Here is a very simple method using scipy.ndimage.binary_dilation which is essentially a library version of the operation you have in mind. What's left to do for us is blank out the original voxels. As you can see the whole thing fits comfortably in one line.

import numpy as np
from scipy import ndimage

# create mock data
i,j,k = np.ogrid[:10,:10,:10]
ball = ((i-5)**2+(j-5)**2+(k-5)**2 < 16).view(np.int8)

# create border
shell = (ndimage.binary_dilation(ball) & ~ball).view(np.int8)

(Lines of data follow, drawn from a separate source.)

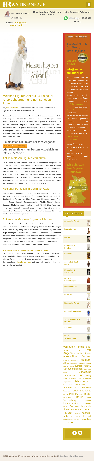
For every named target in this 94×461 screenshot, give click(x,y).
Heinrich (75, 363)
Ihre (72, 416)
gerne (69, 422)
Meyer (65, 406)
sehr (66, 416)
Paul (88, 349)
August (89, 369)
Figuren (68, 412)
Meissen (86, 359)
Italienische (86, 406)
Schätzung (85, 371)
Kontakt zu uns (24, 262)
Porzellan (87, 378)
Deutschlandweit (67, 385)
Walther (86, 419)
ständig (66, 363)
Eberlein (89, 385)
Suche (88, 397)
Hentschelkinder (72, 403)
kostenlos (81, 363)
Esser (71, 363)
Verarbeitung (69, 400)
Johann (86, 356)
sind (80, 375)
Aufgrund (66, 378)
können (88, 363)
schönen (66, 360)
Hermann (78, 416)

# that's all folks, show one section of original and border
print(ball[5])
# [[0 0 0 0 0 0 0 0 0 0]
#  [0 0 0 0 0 0 0 0 0 0]
#  [0 0 0 1 1 1 1 1 0 0]
#  [0 0 1 1 1 1 1 1 1 0]
#  [0 0 1 1 1 1 1 1 1 0]
#  [0 0 1 1 1 1 1 1 1 0]
#  [0 0 1 1 1 1 1 1 1 0]
#  [0 0 1 1 1 1 1 1 1 0]
#  [0 0 0 1 1 1 1 1 0 0]
#  [0 0 0 0 0 0 0 0 0 0]]
print(shell[5])
# [[0 0 0 0 0 0 0 0 0 0]
#  [0 0 0 1 1 1 1 1 0 0]
#  [0 0 1 0 0 0 0 0 1 0]
#  [0 1 0 0 0 0 0 0 0 1]
#  [0 1 0 0 0 0 0 0 0 1]
#  [0 1 0 0 0 0 0 0 0 1]
#  [0 1 0 0 0 0 0 0 0 1]
#  [0 1 0 0 0 0 0 0 0 1]
#  [0 0 1 0 0 0 0 0 1 0]
#  [0 0 0 1 1 1 1 1 0 0]]

Answer 2

What you want to do is a process called 'dilation'. The idea, for a binary image, is that you loop over all pixels in your image. If the pixel is 'True' you make a specified set of pixels around it also 'True' (which is defined by the 'kernel' or 'structure'). For example

0,0,0,0,0
0,0,0,0,0
0,0,1,1,0
0,0,0,0,0
0,0,0,0,0

with a kernel

0,1,0
1,1,1
0,1,0

1. When reaching (2,2) it becomes:

   0,0,0,0,0
   0,0,1,0,0
   0,1,1,1,0
   0,0,1,0,0
   0,0,0,0,0
   

2. When reaching (2,3) it becomes:

   0,0,0,0,0
   0,0,1,1,0
   0,1,1,1,1
   0,0,1,1,0
   0,0,0,0,0
   

You can repeat this, or use a different kernel. For example:

import scipy.ndimage
import numpy as np
import matplotlib.pyplot as plt

im = np.zeros((90,90),dtype='bool')
im[30:61,30:61] = True

fig = plt.figure(figsize=(18,6))
fig.set_tight_layout(True)

fig.add_subplot(1,3,1)
plt.imshow(im,interpolation='nearest')

fig.add_subplot(1,3,2)
plt.imshow(scipy.ndimage.binary_dilation(im,iterations=4),interpolation='nearest')

fig.add_subplot(1,3,3)
plt.imshow(scipy.ndimage.binary_dilation(im,iterations=4,structure=np.ones((3,3))),interpolation='nearest')

plt.show()

The result:

Of course getting the 'outer' boundary is just the difference of the dilated image and the original image.